Little is known about the long-term tillage and cropping management effects on the microbiologically derived factors that influence macroaggregates in semi-arid soil. We tested the hypothesis that differences in macro-aggregation are due to changes in soil structure related to management treatment-induced microbiological changes. In an experiment, microbiological factors consisting of aggregate stability, glomalin, russuloid basidiomycete fungi, uronic acids, total organic C (TOC), and total N (TN) were quantified in macroaggregate-size classes ranging from 4.75 to 0.25 mm, collected at 0–5 cm depth for the following treatments: (1) 12th year of fallow phase after 11 years of conventional- and no-tilled spring wheat-fallow (CTF and NTF), (2) 12th year of lentil phase after 11 years of conventional- and no-tilled spring wheat-lentil (CTL and NTL), (3) 12 years no-tilled continuous spring wheat (NTCW), and (4) 16 years uncultivated pasture (P) used as a baseline treatment.
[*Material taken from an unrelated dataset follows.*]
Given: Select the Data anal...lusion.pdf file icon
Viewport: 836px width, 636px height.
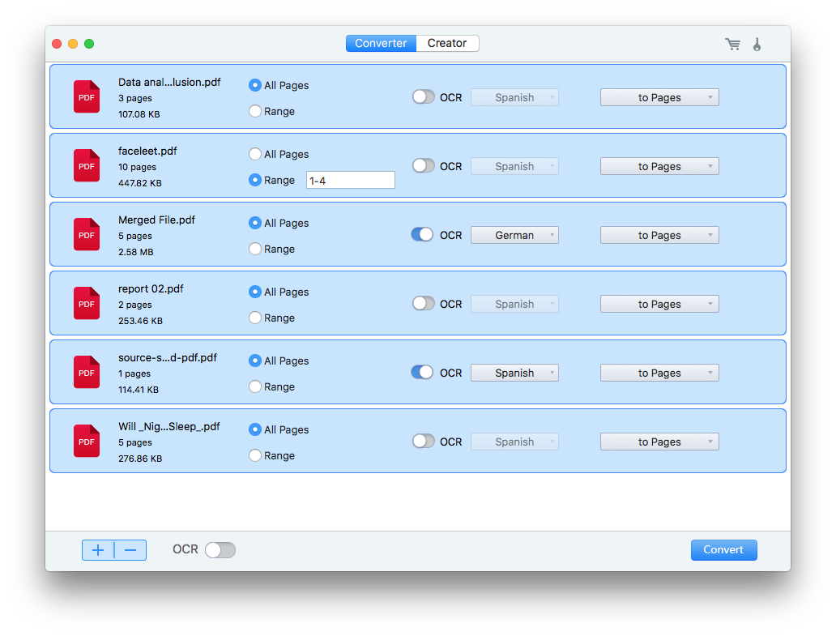Looking at the screenshot, I should pos(86,96).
Immunoreactive easily extractable glomalin concentration was five to six times greater under P, NTCW, or NTL in the 2.00–1.00- and 1.00–0.50-mm macroaggregate-size classes than the other treatments and these results corroborated well with the results from aggregate stability assays. Russuloid basidiomycetes were highest in all NTCW macroaggregate-size classes, suggesting that annual input of lignin-containing wheat residues may influence the growth and survival of these fungi. Uronic acid amounts were highest in P but did not differ among the other treatments. In all macroaggregate-size classes, TOC content was greater in NTCW compared to CTF, and TN was about three times higher in NTL than NTF or CTF. In conclusion, 12 years of NTCW management in semi-arid soil has resulted in higher macroaggregate stability, glomalin concentration, russuloid basidiomycete populations, and TOC in macroaggregates compared to alternate-year fallow. Lentil can be used to replace fallow in dryland wheat rotation under no-till to enhance TN content and improve soil macro-aggregation.